In NWG/RFC #54 an overflow condition was reported by returning 
a CLS, as if the connection had been refused. This sequence performs 
the necessary functions, and leaves the connection in the correct state, 
but the initiating user is misinformed. He is deluded into thinking 
that he was refused by the foreign process, when, in fact, this was not 
the case. In certain algorithms this difference is crucial. 

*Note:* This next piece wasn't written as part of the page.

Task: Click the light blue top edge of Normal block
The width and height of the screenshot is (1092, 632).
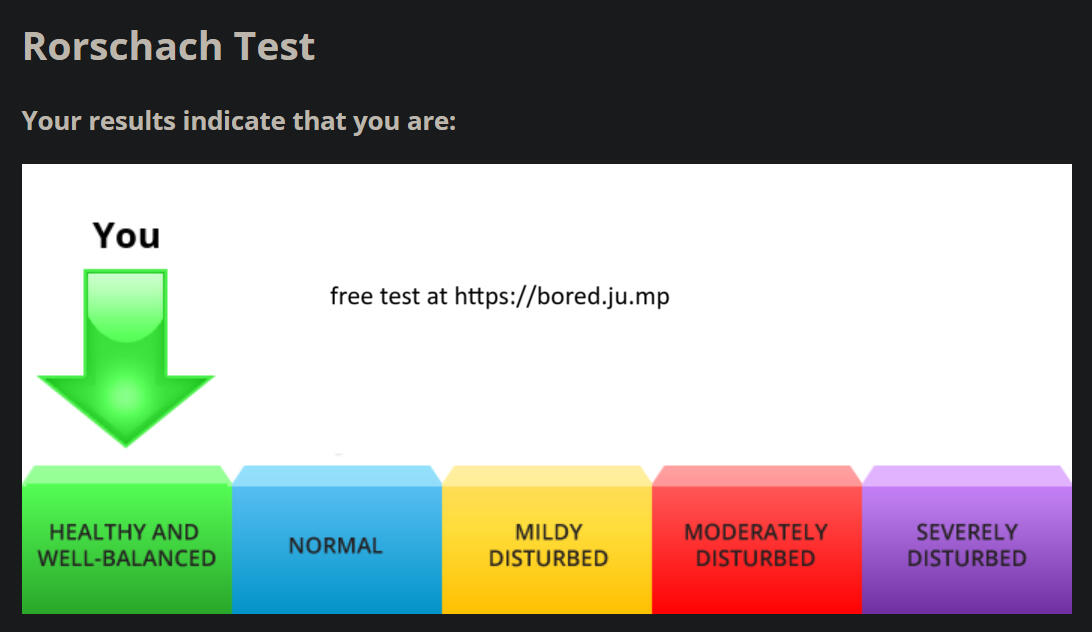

In further defining error conditions, we felt that it would 
be helpful to specify why the error was detected, in addition to 
specifying what caused the error. While writing the pseudo-Algol 
program mentioned in NWG/RFC #55 we differentiated 9 types of errors 
(listed below). We would, therefore, like to propose the extension of 
the ERR message to include an 8-bit field following the op code to 
designate the type of error. This would be followed by the length and 
text fields, as before. We propose these error types; 


0. UNSPECIFIED ERROR 

1. HOMOSEX (invalid send/rcv pair in an RFC) 

2 ILLEGAL OP CODE 

3. ILLEGAL LEADER (bad message type, etc.) 

4. ILLEGAL COMMAND SEQUENCE 

Iz ILLEGAL SOCKET SPECIFICATION - COMMAND 

6. ILLEGAL COMMAND LENGTH (last command in message was too short) 

7. CONNECTION NOT OPEN - DATA 

8. DATA OVERFLOW (message longer than advertised available 
buffer space) 

9. ILLEGAL SOCKET SPECIFICATION - DATA (socket does not exist)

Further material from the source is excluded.